Recall §1.5: a language model factors $P(x_1, \ldots, x_T)$ as

\[P(x_1) \cdot P(x_2 \mid x_1) \cdot P(x_3 \mid x_1, x_2) \cdot \ldots \cdot P(x_T \mid x_1, \ldots, x_{T-1}).\]

Training optimises every conditional simultaneously. For our model, after running forward(ids) we have logits of shape (B, T, V) — one length-$V$ logit vector per (b, t) position. The contract:

logits[b, t, :] is the model’s prediction of the next token after ids[b, 0..t] — that is, of ids[b, t+1].

So position $t = 0$ predicts position 1, position 1 predicts position 2, …, position $T-1$ predicts position $T$. Position $T$ has no prediction target — it would predict the (non-existent) $(T+1)$-th token.

The cleanest way to feed this into a loss is to shift: input is ids[:, :-1] (length $T-1$), targets are ids[:, 1:] (length $T-1$, the same tokens shifted left by one). Both tensors then have shape (B, T-1), and every logits[b, t, :] has a matching target[b, t].

For our running example "I love AI !" = [0, 1, 2, 3] (length 4):

input: [0, 1, 2] ← "I love AI" (length 3)
targets: [1, 2, 3] ← "love AI !" (length 3)

Position 0 of the input is 0 ("I"); the target at position 0 is 1 ("love") — the model is learning that "love" is a likely next token after "I". And so on for the other two positions.

13.2 Setup

This chapter assumes you finished Chapter 12 — mygpt/ exists with the GPT class.

If you skipped Chapter 12, recreate the state from a clean directory:

uv init mygpt --package
cd mygpt
mkdir -p experiments
uv add torch numpy

Then overwrite src/mygpt/__init__.py with the Chapter 12 ending state from docs/_state_after_ch12.md.

You are ready.

13.3 Cross-entropy loss

Suppose the model produces logit vector $\mathbf{z} \in \mathbb{R}^V$ for one position, and the true next token is index $y \in {0, \ldots, V-1}$. The cross-entropy loss is

\[\mathcal{L}(\mathbf{z}, y) \;=\; -\log\!\Big(\frac{e^{z_y}}{\sum_{j=0}^{V-1} e^{z_j}}\Big) \;=\; -\log \text{softmax}(\mathbf{z})_y \;=\; -z_y + \log \sum_{j=0}^{V-1} e^{z_j}.\]
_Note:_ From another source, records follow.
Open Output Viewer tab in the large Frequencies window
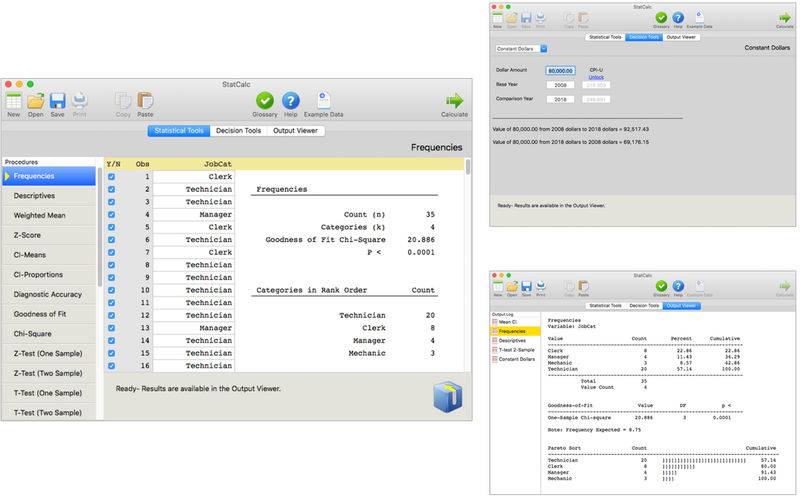This screenshot has height=500, width=800. point(298,130)
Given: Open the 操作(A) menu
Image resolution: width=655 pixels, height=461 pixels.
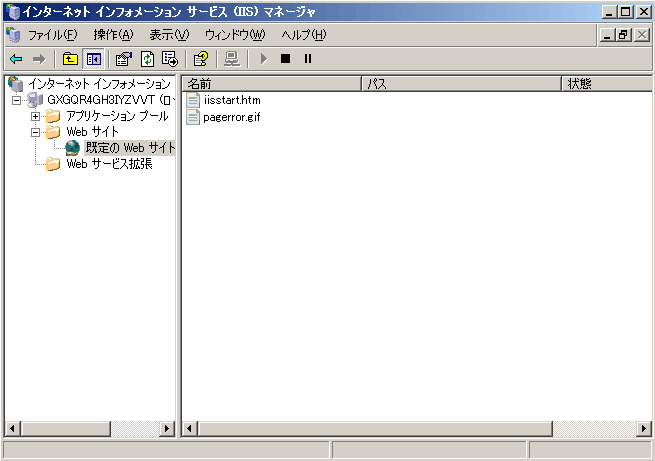Looking at the screenshot, I should pyautogui.click(x=112, y=35).
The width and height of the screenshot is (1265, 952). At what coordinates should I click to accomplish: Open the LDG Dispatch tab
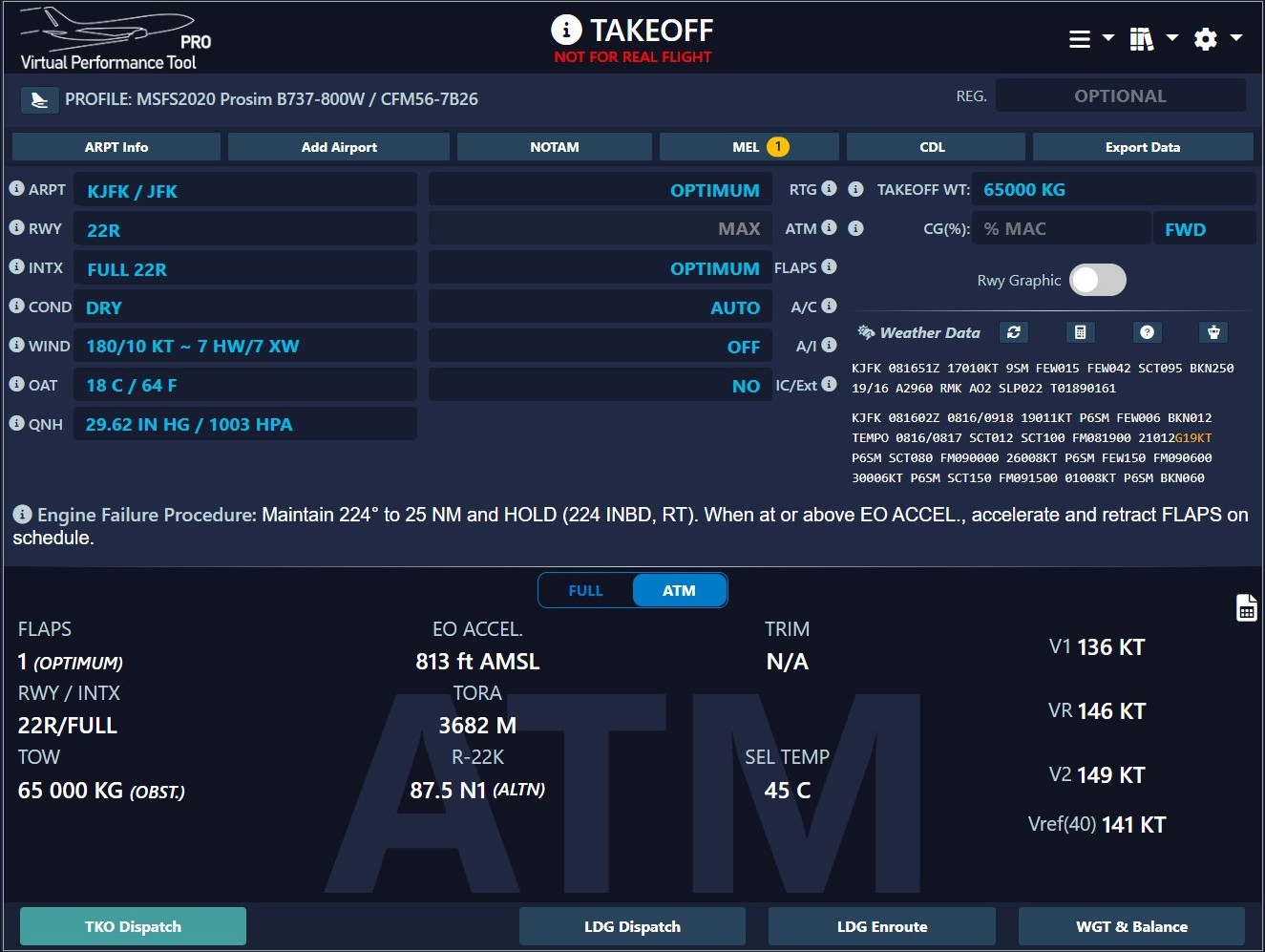632,926
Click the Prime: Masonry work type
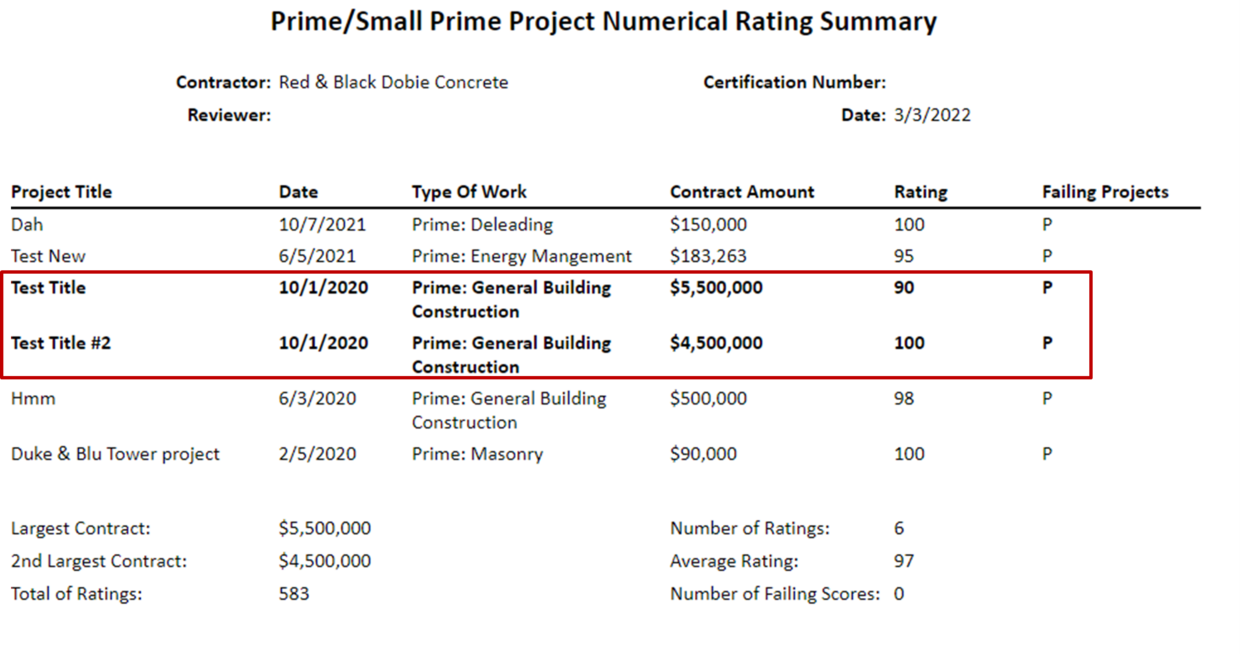Viewport: 1240px width, 654px height. click(x=477, y=454)
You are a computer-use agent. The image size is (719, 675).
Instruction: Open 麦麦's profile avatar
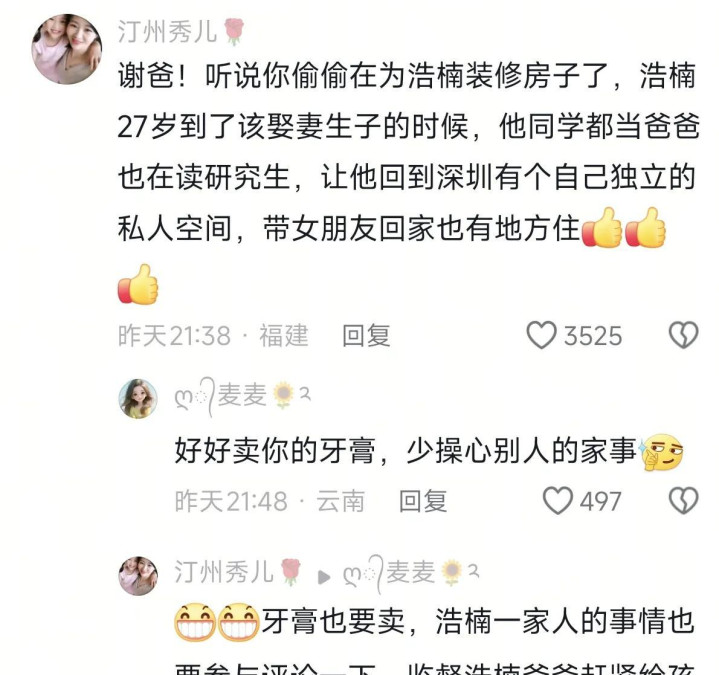[138, 398]
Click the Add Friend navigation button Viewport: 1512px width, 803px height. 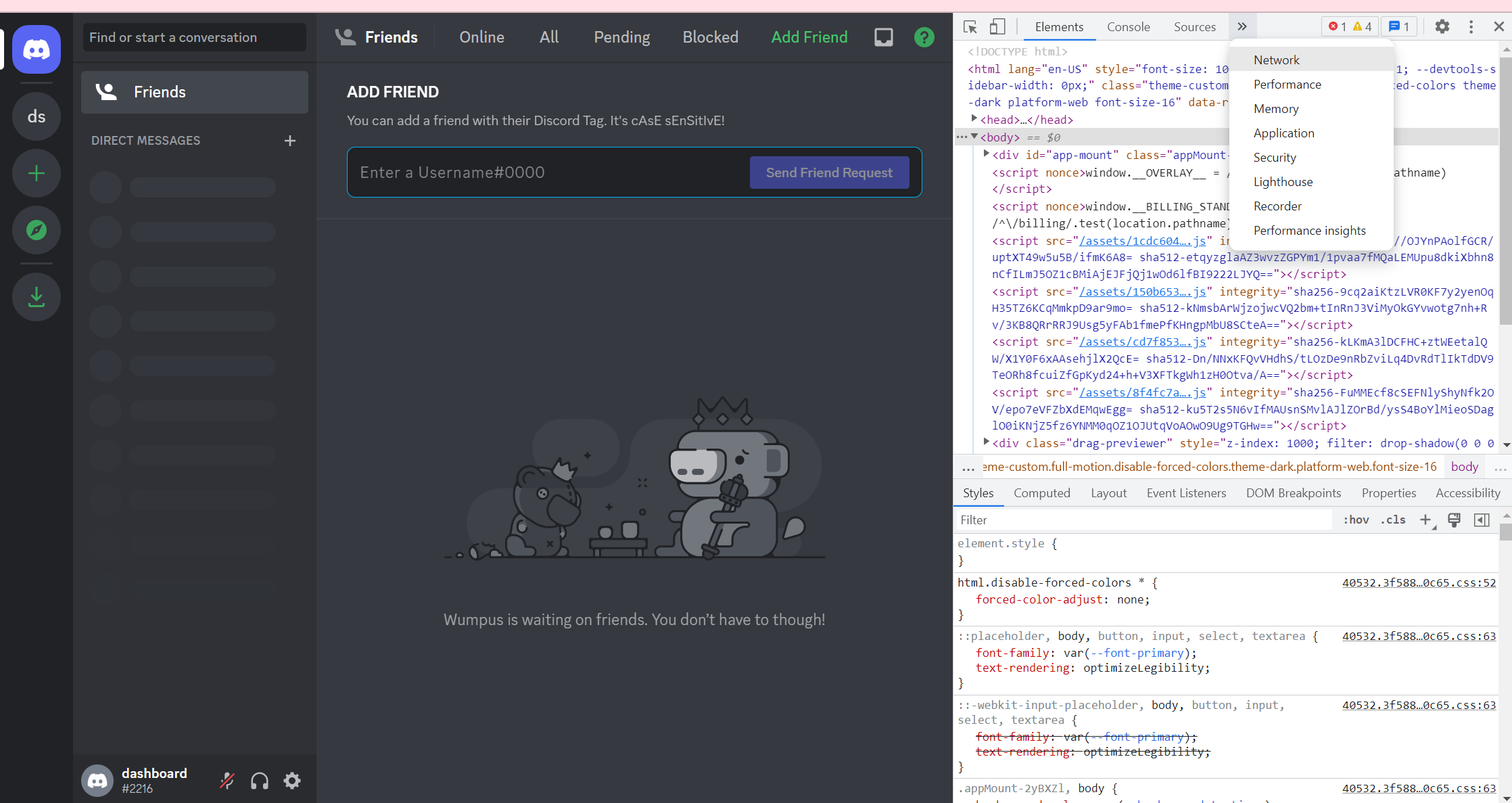point(810,37)
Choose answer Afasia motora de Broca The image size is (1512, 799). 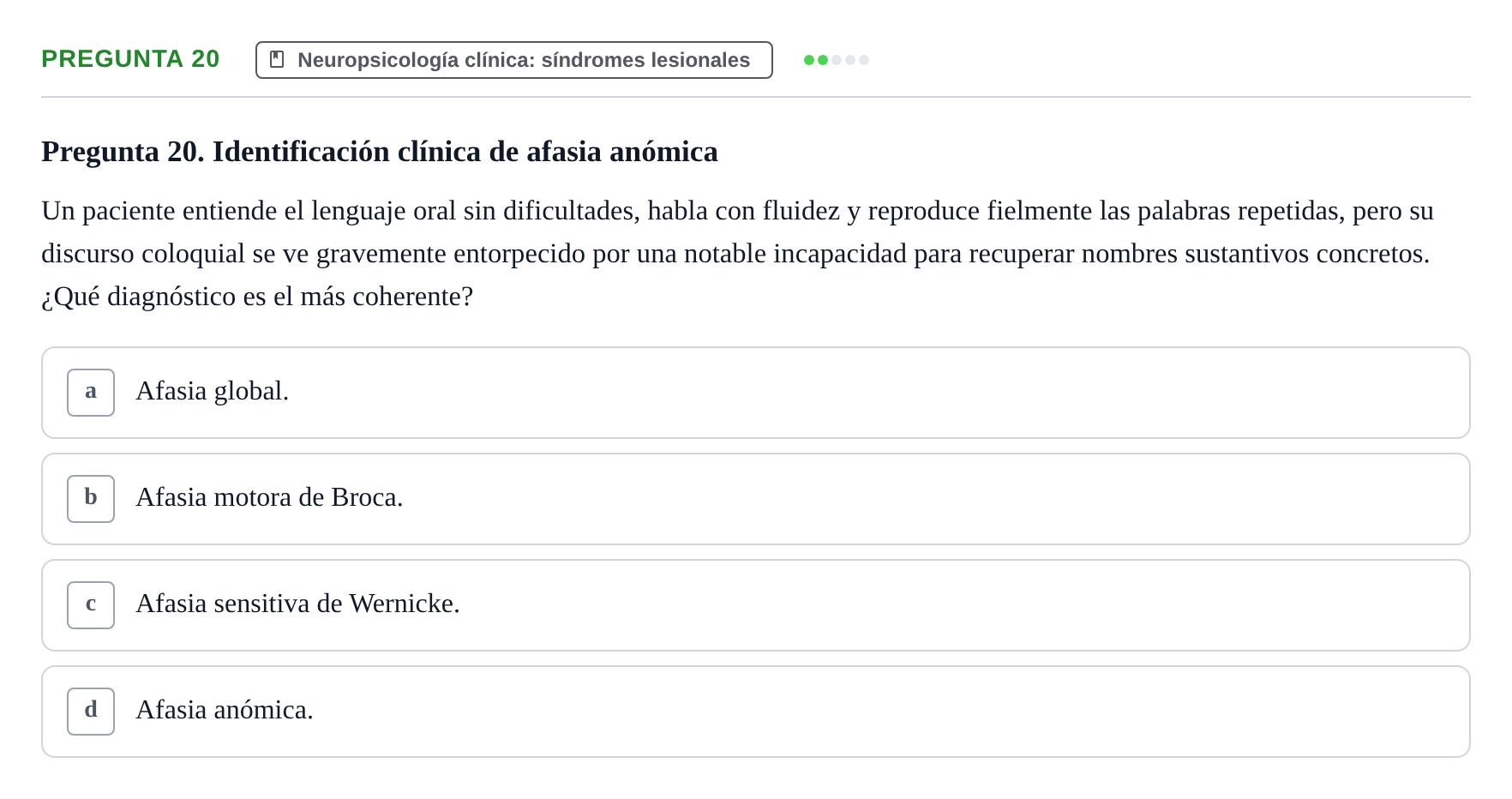tap(756, 499)
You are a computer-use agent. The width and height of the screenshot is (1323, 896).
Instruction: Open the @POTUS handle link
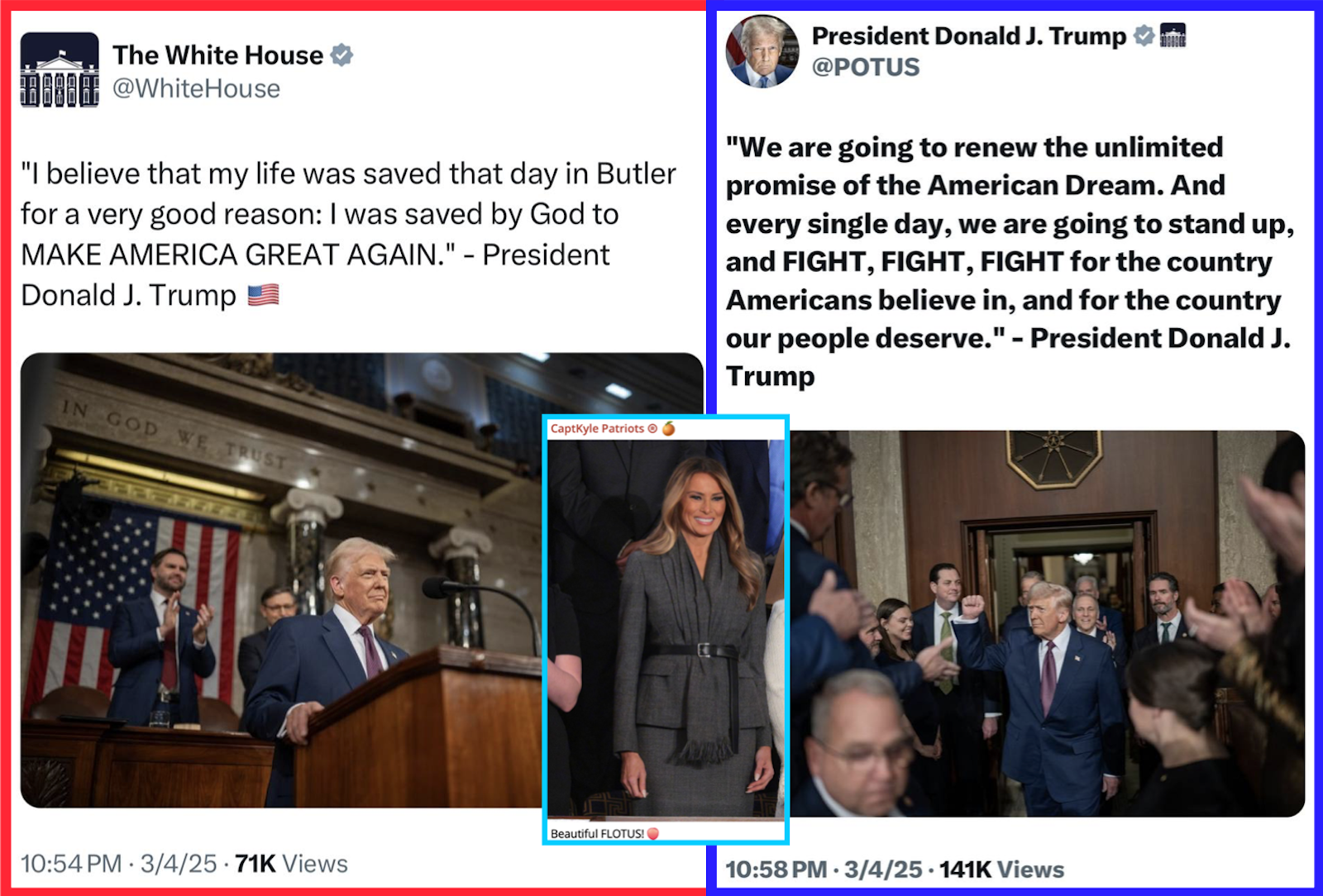pos(866,67)
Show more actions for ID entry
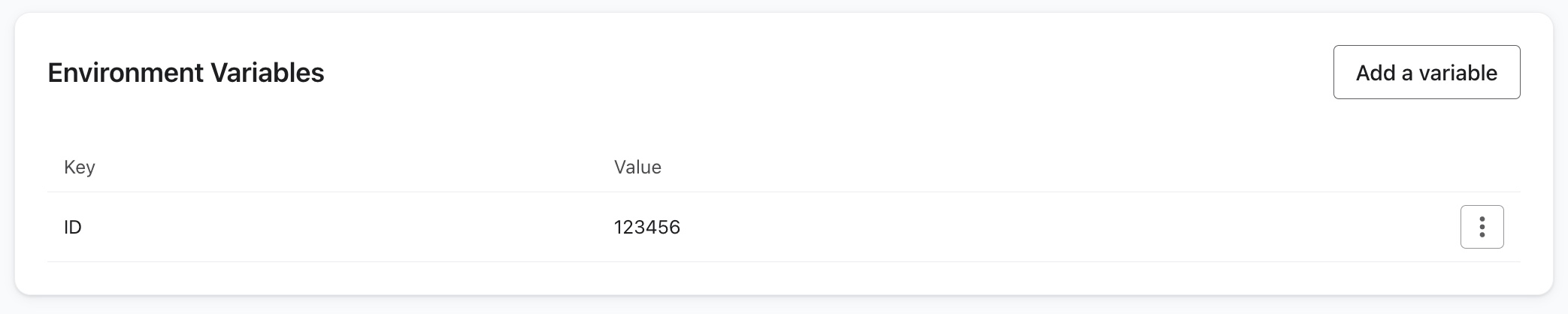 point(1482,227)
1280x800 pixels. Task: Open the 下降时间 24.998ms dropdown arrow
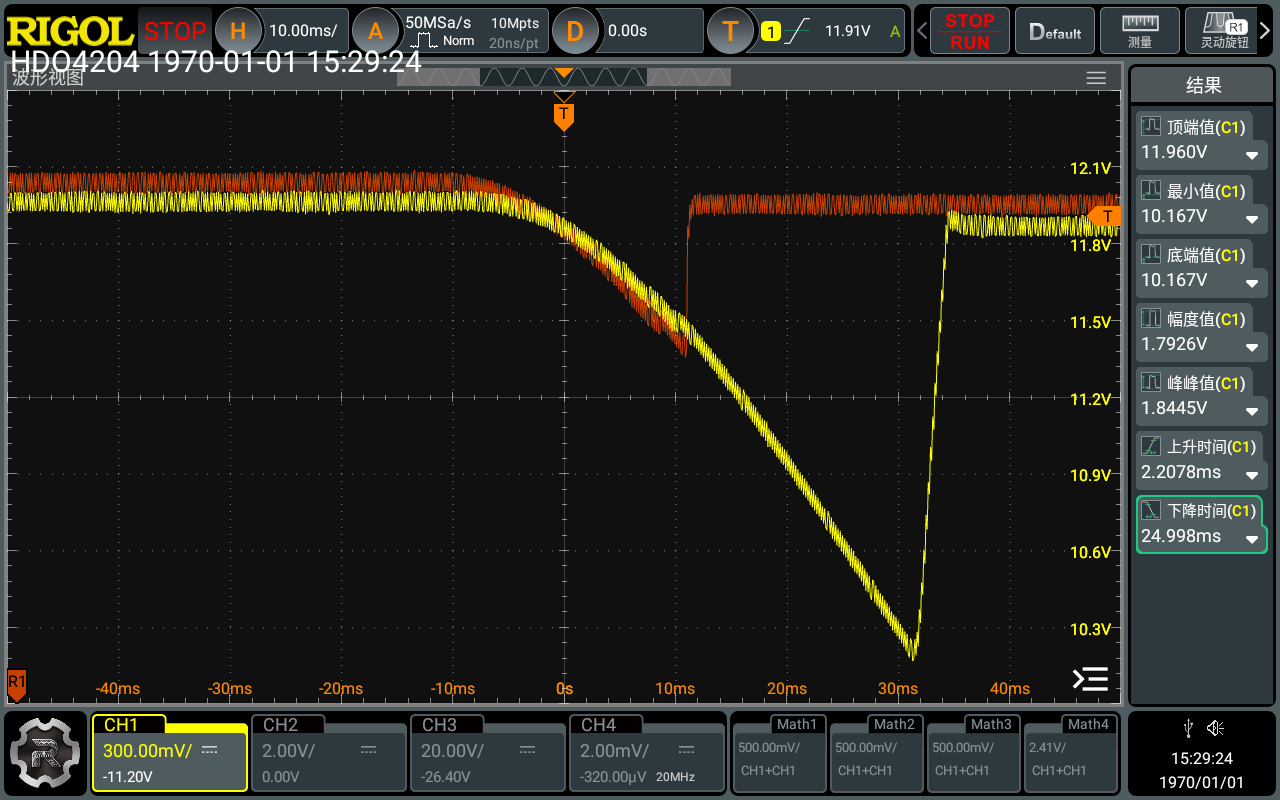coord(1251,539)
Three properties to read off:

Non-negative. Softmax outputs are in $(0, 1]$, so $-\log \text{softmax}$ is in $[0, \infty)$.
Zero only when $\text{softmax}(\mathbf{z})_y = 1$. That requires the model to put all its mass on the correct token — perfect prediction.
Equals $\log V$ when the logits are all equal. Uniform softmax gives $\frac{1}{V}$ at every index, so $-\log \frac{1}{V} = \log V$. For our $V = 4$ that is $\log 4 \approx 1.386$ — the random-guessing baseline.

For a batch of predictions, we average the per-position losses:

\[\mathcal{L}_\text{batch} \;=\; \frac{1}{N} \sum_{i=1}^{N} \mathcal{L}(\mathbf{z}_i, y_i),\]

where $N = B \cdot (T-1)$ is the number of (input, target) pairs in the batch.

PyTorch ships this as F.cross_entropy(logits, targets) and applies the softmax internally — for numerical stability, the log-sum-exp form on the right is computed in a numerically-stable way that never explicitly forms softmax. The expected input shapes are:

logits: shape (N, V) — each row is the logit vector for one prediction.
targets: shape (N,) — each entry is the true class index.

Our (B, T, V) logits and (B, T) targets need to be flattened: logits.view(B*T, V) and targets.view(B*T).

A worked example. Take logits $\mathbf{z} = (1.0, 2.0, 0.5, -1.0)$ and target $y = 1$:

\[\begin{aligned} e^{1.0} \approx 2.7183, \;\; e^{2.0} \approx 7.3891, \;\; e^{0.5} \approx 1.6487, \;\; e^{-1.0} \approx 0.3679 \\ \sum e^{z_j} \approx 12.1240, \qquad \text{softmax}(\mathbf{z})_1 \approx 7.3891 / 12.1240 \approx 0.6095 \\ \mathcal{L} \;=\; -\log(0.6095) \;\approx\; 0.4952. \end{aligned}\]

We will reproduce that with F.cross_entropy next.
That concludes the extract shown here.